Policy Paper 131
La conditionnalité macro-économique, l’histoire d’une triple peine pour les régions
Marjorie Jouen s’interroge sur le véritable but de la conditionnalité macro-économique, c’est-à-dire le lien entre l’efficacité des Fonds européens structurels et d’investissement (FESI) et une bonne gouvernance économique.
Malgré l’opposition constante des autorités locales et régionales (ALR) et des appréciations diverses de la part des gouvernements nationaux, le lien entre l’efficacité des Fonds européens structurels et d’investissement (FESI) et une bonne gouvernance économique, autrement dit la conditionnalité macro-économique, a été introduit dans la réglementation 2014-2020 pour les FESI.
La critique de ce lien s’appuyait sur la ferme conviction et un argumentaire documenté selon lesquels ce nouveau dispositif imposerait une double sanction injuste aux autorités locales et régionales, qui n’étaient pas responsables des déficits publics nationaux excessifs, puisque la plupart d’entre elles sont constitutionnellement tenues d’équilibrer leurs budgets.
Premièrement, les sanctions liées aux déficits risquent de rendre encore pire la situation budgétaire dans les États membres concernés. Dans la mesure où les transferts courants et en capital en provenance des autorités nationales sont des sources cruciales de revenus pour les ALR, toute décision de réduction déstabilisera leurs budgets et mettra en péril leur capacité à contribuer à l’effort public d’investissement. Deuxièmement, une suspension des paiements et/ou des engagements sur le FEDER ou le FSE ne perturbera pas seulement la programmation financière au niveau du programme mais pourra aussi conduire à stopper les projets sur le terrain.
La Commission a récemment adopté les lignes directrices pour mettre en œuvre les mesures établissant un lien entre l’efficacité des FESI et une bonne gouvernance économique. Entre autre, la communication détaille le contenu des modalités de reprogrammation, qui pourrait être centralisée au niveau national ou européen, et impose ainsi une troisième sanction sur les ALR.
Alors que le débat s’ouvre à nouveau au Parlement européen et que d’autres institutions européennes sont appelées à discuter de la communication de la Commission, le véritable but de la conditionnalité macro-économique doit être interrogé.

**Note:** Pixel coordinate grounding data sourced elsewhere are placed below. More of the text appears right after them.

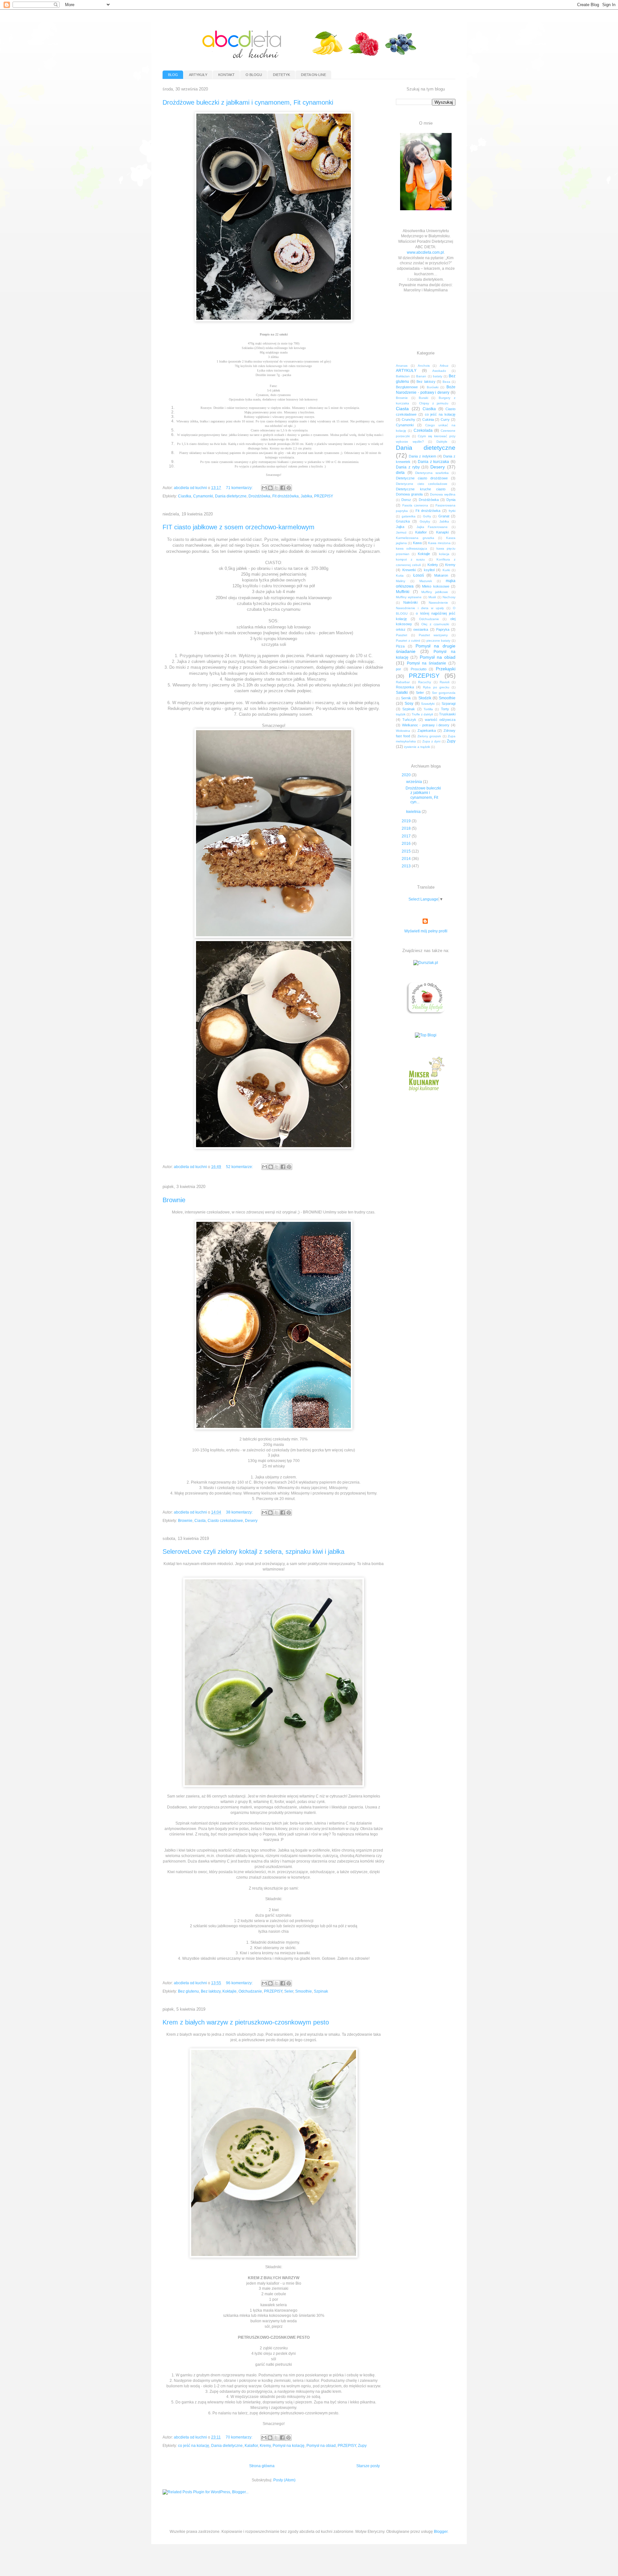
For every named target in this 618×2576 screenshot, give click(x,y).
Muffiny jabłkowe (434, 592)
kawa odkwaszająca (411, 548)
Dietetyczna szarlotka (432, 473)
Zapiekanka (426, 730)
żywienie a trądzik (417, 747)
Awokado (439, 371)
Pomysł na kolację (288, 2445)
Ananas (401, 365)
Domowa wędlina (442, 494)
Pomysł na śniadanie (426, 663)
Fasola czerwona (415, 505)
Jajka (400, 527)
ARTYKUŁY (198, 75)
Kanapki (442, 532)
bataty (437, 376)
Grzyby (425, 521)
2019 (407, 821)
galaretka (409, 516)
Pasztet (401, 635)
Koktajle (229, 1991)
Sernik (406, 698)
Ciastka (184, 496)
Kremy (265, 2445)
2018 (407, 828)
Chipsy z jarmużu (433, 403)
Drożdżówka (259, 496)
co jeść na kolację (193, 2445)
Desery (251, 1520)
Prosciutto (418, 669)
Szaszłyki (428, 703)
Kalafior (251, 2445)
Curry (445, 419)
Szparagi (448, 703)
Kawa (417, 543)
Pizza (400, 646)
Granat (443, 516)
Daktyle (441, 441)
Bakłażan (403, 376)
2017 (407, 836)
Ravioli (444, 682)
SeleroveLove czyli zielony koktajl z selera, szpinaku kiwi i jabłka (253, 1551)
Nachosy (449, 597)
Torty (445, 709)
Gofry (427, 516)
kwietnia (414, 811)
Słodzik (424, 698)
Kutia (400, 575)
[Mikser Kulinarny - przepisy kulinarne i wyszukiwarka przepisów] (426, 1093)
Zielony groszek (429, 736)
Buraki (423, 398)
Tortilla (428, 709)
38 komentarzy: (240, 1512)
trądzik (401, 714)
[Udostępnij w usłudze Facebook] (282, 488)
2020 (407, 775)
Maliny (400, 581)
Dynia (450, 500)
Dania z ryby (408, 467)
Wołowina (403, 730)
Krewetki (409, 570)
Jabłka (306, 496)
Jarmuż (401, 532)
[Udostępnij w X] (276, 488)
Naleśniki (410, 602)
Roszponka (405, 687)
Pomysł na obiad (321, 2445)
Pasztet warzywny (433, 635)
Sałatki (402, 692)
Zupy (362, 2445)
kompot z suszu (410, 559)
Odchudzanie (250, 1991)
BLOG (173, 75)
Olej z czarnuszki (435, 624)
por (398, 669)
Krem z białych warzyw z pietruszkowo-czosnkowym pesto (246, 2022)
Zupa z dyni (431, 741)
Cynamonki (203, 496)
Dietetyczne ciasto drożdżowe (422, 478)
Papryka (442, 629)
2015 (407, 851)
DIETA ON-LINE (313, 75)
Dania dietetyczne (231, 496)
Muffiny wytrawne (409, 597)
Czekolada (423, 430)
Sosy (409, 703)
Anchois (424, 365)
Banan (421, 376)
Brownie (174, 1199)
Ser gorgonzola (443, 692)
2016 (407, 843)
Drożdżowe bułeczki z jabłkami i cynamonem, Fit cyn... (423, 795)
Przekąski (445, 668)
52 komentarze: (240, 1167)
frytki (452, 511)
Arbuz (444, 365)
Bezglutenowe (407, 387)
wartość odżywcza (440, 720)
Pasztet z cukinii (408, 640)
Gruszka (403, 521)
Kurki (446, 570)
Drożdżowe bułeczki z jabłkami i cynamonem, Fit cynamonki (248, 102)
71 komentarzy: (240, 488)
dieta (400, 472)
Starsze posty (368, 2466)
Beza (446, 381)
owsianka (420, 629)
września (414, 781)
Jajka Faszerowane (432, 527)
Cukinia (428, 419)
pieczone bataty (438, 640)
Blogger (440, 2531)
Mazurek (425, 581)
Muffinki (402, 592)
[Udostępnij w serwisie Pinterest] (289, 488)
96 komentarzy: (240, 1983)
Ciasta (200, 1520)
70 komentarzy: (239, 2437)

Vise-t-elle à garantir la bonne gouvernance économique ou plutôt à se prémunir contre la gouvernance à multi-niveaux ?
Pour répondre à la question, le présent Policy paper revient sur les raisons qui ont conduit à mettre en place cette conditionnalité et sur les trois principales critiques qu’elle soulève :
– La première partie présente l’ensemble des conditions imposées aux FESI dans le but d’améliorer la qualité de la dépense publique européenne et la spécificité de la conditionnalité macro-économique dont l’existence est directement liée à la crise de la zone euro.
– La deuxième partie explore le caractère inapproprié de la liaison entre les déficits publics excessifs nationaux et la gestion des FESI.
– La troisième partie analyse le risque que les menaces de suspension des paiements font peser sur les économies et les investissements locaux et régionaux.
– La quatrième partie questionne l’efficacité de la reprogrammation comme méthode visant à donner à la politique de cohésion un rôle contra-cyclique.